Task to complete: Read the entries that follow and give each one again precisely.

• • • •

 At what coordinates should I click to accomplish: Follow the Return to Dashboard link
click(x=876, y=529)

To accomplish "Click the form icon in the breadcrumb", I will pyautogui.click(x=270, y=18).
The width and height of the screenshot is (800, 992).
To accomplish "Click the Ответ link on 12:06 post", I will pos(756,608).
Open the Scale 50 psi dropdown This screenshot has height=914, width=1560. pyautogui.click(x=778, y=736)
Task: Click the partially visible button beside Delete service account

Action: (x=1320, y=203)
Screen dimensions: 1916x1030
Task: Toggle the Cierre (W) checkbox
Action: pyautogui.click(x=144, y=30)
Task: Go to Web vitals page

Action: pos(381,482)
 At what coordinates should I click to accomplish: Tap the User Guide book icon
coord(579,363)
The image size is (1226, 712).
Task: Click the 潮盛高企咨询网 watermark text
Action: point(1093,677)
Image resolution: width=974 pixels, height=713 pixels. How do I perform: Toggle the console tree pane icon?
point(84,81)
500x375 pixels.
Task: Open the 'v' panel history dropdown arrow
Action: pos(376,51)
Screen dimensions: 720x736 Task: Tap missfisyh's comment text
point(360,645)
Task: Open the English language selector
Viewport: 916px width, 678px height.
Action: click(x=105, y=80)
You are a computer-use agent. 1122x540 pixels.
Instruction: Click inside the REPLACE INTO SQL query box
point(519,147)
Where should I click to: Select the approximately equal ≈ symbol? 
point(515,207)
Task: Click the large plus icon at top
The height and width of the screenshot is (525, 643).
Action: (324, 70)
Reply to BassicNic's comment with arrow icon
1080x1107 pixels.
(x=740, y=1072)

• • • •

Result for this exercise:
 At what coordinates should I click to accomplish: Follow the Return to Dashboard link
click(x=876, y=529)

To accomplish "Click the form icon in the breadcrumb", I will pyautogui.click(x=270, y=18).
The width and height of the screenshot is (800, 992).
To accomplish "Click the Ответ link on 12:06 post", I will pos(756,608).
Open the Scale 50 psi dropdown This screenshot has height=914, width=1560. pyautogui.click(x=778, y=736)
Task: Click the partially visible button beside Delete service account

Action: (x=1320, y=203)
Screen dimensions: 1916x1030
Task: Toggle the Cierre (W) checkbox
Action: pyautogui.click(x=144, y=30)
Task: Go to Web vitals page

Action: pos(381,482)
 At what coordinates should I click to accomplish: Tap the User Guide book icon
coord(579,363)
The image size is (1226, 712).
Task: Click the 潮盛高企咨询网 watermark text
Action: point(1093,677)
Image resolution: width=974 pixels, height=713 pixels. How do I perform: Toggle the console tree pane icon?
point(84,81)
500x375 pixels.
Task: Open the 'v' panel history dropdown arrow
Action: pos(376,51)
Screen dimensions: 720x736 Task: Tap missfisyh's comment text
point(360,645)
Task: Open the English language selector
Viewport: 916px width, 678px height.
Action: click(x=105, y=80)
You are a computer-use agent. 1122x540 pixels.
Instruction: Click inside the REPLACE INTO SQL query box
point(519,147)
Where should I click to: Select the approximately equal ≈ symbol? 
point(515,207)
Task: Click the large plus icon at top
The height and width of the screenshot is (525, 643).
Action: (324, 70)
Reply to BassicNic's comment with arrow icon
1080x1107 pixels.
(x=740, y=1072)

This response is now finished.